§ **Directions for this task**
Gather every line from the rows below that contains the word "Select", copying each such line in full.

§ **Material provided**
++++++++

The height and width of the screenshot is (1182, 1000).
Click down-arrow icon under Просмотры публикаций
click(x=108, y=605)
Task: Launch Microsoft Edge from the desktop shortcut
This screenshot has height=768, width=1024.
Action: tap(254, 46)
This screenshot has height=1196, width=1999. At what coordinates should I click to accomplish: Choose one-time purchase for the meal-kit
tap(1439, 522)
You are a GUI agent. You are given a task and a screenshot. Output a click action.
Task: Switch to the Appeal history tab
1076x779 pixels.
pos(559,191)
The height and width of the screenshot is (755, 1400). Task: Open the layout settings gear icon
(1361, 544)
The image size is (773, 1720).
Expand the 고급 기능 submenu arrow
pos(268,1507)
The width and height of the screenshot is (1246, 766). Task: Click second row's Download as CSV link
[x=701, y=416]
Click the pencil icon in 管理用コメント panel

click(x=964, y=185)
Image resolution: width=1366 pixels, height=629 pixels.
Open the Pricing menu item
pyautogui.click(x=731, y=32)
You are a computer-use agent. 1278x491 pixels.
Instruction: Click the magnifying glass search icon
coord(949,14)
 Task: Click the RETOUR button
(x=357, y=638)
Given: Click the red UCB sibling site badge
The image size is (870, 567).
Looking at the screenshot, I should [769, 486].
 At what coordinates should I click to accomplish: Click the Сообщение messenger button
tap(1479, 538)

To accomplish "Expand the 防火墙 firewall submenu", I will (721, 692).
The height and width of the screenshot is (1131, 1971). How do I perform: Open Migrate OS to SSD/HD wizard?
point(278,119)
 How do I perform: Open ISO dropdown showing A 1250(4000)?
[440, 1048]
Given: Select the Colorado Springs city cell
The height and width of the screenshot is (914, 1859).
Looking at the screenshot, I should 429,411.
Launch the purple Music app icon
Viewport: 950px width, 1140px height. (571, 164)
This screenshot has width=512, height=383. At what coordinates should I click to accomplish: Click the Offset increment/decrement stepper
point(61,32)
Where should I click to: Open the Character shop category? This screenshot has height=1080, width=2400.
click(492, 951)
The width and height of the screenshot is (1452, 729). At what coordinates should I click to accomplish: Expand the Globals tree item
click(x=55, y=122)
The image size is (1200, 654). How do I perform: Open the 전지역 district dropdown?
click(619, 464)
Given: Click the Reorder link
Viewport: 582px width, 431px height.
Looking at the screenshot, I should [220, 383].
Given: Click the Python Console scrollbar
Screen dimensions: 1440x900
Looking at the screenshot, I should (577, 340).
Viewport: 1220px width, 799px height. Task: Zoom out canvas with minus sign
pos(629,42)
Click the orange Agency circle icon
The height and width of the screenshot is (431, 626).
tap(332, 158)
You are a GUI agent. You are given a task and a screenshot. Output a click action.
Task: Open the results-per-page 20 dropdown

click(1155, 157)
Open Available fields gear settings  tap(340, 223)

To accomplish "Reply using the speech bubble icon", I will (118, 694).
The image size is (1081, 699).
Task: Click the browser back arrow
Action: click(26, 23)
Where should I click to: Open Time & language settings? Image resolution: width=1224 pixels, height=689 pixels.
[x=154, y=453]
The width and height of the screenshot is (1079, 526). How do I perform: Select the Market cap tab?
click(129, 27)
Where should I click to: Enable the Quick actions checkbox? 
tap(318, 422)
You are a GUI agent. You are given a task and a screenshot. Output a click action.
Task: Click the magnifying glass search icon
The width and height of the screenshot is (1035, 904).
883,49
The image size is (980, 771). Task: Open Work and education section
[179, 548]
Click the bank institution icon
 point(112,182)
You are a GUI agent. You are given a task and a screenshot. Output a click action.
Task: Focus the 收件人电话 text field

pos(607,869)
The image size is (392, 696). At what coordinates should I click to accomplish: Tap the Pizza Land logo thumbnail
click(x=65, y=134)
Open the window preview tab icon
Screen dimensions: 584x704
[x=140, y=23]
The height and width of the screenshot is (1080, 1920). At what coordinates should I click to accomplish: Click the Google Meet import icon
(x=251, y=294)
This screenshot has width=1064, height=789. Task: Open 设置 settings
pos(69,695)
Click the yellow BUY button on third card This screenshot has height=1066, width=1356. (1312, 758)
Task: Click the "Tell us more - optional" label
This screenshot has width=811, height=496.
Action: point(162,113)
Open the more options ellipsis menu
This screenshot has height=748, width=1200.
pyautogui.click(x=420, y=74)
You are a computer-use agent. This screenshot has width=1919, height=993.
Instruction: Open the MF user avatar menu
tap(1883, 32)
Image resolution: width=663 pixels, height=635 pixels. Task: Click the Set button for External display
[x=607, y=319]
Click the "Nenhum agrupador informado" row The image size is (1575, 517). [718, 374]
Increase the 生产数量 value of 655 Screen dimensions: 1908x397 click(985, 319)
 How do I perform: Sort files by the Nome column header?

++++++++

§ **Solution to the exercise**
Given: Select the Colorado Springs city cell
The width and height of the screenshot is (1079, 526). How do I perform: Select the Market cap tab?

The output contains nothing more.